23:30 - 17 December 1996
From: Professor Rebecca Fass [Department of Neuroscience, UCSD]
To: Dr. Owen Bauer [Fermilab]

My grad students were in the most amazing cell tonight. I think I told you how it works – the kitty’s unconscious, eyes open, seeing but not knowing he’s seeing. We listen to his visual cortex, sort of like the KGB bugging his brain. It’s so crude. Basically we’re sticking a needle into this beautiful, sensitive, exquisitely-tuned cell and eavesdropping, deciding in our blundering way what turns it on. We can listen because the electrode is hooked up to a speaker – sounds like popcorn when the cell gets real excited, one pop per firing – we turn puffs of ions into sound.

Tonight we got this one that only fires when a bar of light moves diagonally across the screen.

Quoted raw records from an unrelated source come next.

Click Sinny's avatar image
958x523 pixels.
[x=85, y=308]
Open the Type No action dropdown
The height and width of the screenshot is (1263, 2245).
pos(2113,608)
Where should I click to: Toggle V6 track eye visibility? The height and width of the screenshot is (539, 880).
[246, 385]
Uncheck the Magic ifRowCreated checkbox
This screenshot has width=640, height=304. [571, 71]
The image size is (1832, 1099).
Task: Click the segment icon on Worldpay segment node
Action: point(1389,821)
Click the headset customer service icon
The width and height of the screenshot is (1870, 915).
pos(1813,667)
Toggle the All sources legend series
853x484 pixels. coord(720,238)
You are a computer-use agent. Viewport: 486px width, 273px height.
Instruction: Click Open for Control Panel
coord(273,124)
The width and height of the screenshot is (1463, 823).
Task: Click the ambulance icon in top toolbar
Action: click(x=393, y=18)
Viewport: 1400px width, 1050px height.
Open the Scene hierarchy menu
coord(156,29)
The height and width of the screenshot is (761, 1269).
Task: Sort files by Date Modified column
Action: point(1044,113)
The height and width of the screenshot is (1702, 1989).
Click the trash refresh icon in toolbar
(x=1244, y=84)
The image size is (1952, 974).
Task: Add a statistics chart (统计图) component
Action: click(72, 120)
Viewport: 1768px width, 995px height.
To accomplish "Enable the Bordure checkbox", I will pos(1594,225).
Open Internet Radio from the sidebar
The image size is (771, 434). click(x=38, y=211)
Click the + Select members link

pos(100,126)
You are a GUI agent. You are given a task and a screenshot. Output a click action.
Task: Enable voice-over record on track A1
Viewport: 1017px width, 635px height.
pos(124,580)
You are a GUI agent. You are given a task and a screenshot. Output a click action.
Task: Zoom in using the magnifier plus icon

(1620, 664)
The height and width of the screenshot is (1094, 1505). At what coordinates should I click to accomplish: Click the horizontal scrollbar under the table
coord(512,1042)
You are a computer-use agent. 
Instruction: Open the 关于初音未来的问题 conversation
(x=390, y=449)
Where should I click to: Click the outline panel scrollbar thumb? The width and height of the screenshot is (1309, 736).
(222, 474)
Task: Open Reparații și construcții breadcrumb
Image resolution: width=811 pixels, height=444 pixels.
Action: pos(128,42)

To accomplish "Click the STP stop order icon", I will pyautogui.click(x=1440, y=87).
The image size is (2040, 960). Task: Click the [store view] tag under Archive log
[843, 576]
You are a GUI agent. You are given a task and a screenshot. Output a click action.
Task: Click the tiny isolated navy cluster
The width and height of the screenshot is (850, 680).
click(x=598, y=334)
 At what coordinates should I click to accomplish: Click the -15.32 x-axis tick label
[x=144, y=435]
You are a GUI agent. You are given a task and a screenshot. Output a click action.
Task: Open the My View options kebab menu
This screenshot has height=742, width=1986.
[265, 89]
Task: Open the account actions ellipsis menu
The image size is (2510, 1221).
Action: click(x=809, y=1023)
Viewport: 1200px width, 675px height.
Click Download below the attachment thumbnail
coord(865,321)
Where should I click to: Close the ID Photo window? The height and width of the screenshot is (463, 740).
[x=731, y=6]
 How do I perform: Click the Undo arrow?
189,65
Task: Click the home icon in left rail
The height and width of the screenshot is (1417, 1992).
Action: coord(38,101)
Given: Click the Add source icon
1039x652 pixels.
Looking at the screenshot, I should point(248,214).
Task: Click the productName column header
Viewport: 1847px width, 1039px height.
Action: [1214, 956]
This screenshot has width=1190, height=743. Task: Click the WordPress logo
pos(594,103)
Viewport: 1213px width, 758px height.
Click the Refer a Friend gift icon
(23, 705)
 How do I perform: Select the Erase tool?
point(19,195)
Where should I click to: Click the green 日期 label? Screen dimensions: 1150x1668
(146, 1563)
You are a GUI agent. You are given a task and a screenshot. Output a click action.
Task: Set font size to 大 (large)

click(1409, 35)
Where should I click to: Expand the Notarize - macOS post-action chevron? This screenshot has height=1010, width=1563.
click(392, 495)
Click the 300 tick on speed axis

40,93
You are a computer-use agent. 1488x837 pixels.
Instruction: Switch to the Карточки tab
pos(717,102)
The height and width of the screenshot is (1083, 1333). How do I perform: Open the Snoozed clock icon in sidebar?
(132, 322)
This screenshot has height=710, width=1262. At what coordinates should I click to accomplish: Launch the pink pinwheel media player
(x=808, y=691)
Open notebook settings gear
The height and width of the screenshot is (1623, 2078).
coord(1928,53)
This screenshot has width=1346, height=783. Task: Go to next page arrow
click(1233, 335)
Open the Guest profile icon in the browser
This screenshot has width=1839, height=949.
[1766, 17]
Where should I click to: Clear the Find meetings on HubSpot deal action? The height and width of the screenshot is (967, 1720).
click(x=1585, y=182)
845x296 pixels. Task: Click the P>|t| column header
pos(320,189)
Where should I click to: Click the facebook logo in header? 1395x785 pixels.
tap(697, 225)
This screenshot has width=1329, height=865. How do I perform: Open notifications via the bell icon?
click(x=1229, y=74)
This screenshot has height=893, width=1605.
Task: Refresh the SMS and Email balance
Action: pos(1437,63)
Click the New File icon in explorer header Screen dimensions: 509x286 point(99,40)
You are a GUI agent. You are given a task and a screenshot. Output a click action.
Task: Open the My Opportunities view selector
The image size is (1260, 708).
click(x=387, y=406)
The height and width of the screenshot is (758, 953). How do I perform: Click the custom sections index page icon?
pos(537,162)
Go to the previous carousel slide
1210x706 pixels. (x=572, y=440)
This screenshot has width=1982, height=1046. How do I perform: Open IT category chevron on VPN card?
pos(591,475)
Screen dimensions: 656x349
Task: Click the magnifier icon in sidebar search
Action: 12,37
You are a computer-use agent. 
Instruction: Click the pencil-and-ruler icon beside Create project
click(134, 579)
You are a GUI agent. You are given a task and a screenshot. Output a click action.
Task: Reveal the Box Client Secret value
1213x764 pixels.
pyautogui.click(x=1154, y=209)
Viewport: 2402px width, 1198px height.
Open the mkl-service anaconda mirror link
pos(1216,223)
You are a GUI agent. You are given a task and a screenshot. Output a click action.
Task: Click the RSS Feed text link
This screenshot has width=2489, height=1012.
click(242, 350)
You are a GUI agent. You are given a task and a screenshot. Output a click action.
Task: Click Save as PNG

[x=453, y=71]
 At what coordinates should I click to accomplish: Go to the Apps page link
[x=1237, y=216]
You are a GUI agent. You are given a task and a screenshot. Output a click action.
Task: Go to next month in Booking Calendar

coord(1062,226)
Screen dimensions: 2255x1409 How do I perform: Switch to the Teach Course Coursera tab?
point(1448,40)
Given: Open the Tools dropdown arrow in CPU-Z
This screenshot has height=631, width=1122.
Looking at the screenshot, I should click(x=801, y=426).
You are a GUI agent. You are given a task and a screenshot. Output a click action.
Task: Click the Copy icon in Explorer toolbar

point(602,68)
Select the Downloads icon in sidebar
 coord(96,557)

Tony kept moving the bar and getting nothing, back and forth, back and forth, and then he finally set it off by accident when he was putting the flashlight down. After that we tried all kinds of things, circles, spirals, backwards, forwards, but it only liked diagonal sweeps. Why would a cell do that? It’s enough to make you believe in God.

Then it died. I could see the potential creeping up from -80, all the bad positive stuff seeping in. We were ripping it with our pushy electrode, and we killed it. A lot of times I feel worse about the cells than about the cats. It seems like we can either know a cell and kill it, or let it do its thing and know nothing. I’m a knower, of course, but I hate trashing things. Tonight I feel like some sort of rapist or serial killer of the mind. What if God is a neuron in the occipital cortex?

Watching that cell die on my oscilloscope screen reminded me of my own mortality. My own cells have been keeping the good ions in and the bad ions out now for 35 years, and the moments I’ve felt most alive have been the ones I’ve spent with you. I mean no disrespect to Trish, and now to Jeannie. But it seems like such a waste to have these feelings and do nothing with them. I want to see you. Four years ago in Germany we bonded, and I knew why I was here. Oh, I would want to be here anyway, to figure out how the brain works, but that was a different kind of living from anything I’ve known before or since.

I’m going to be in Chicago in three weeks, to give a talk at a conference. How would you feel about getting together? We could just have lunch or something. I miss you. It’s strange to miss someone you never see, but the memories persist, and part of my mind demands confirmation. It wants to compare the images to reality and be assured they came from reality to begin with. What do you say?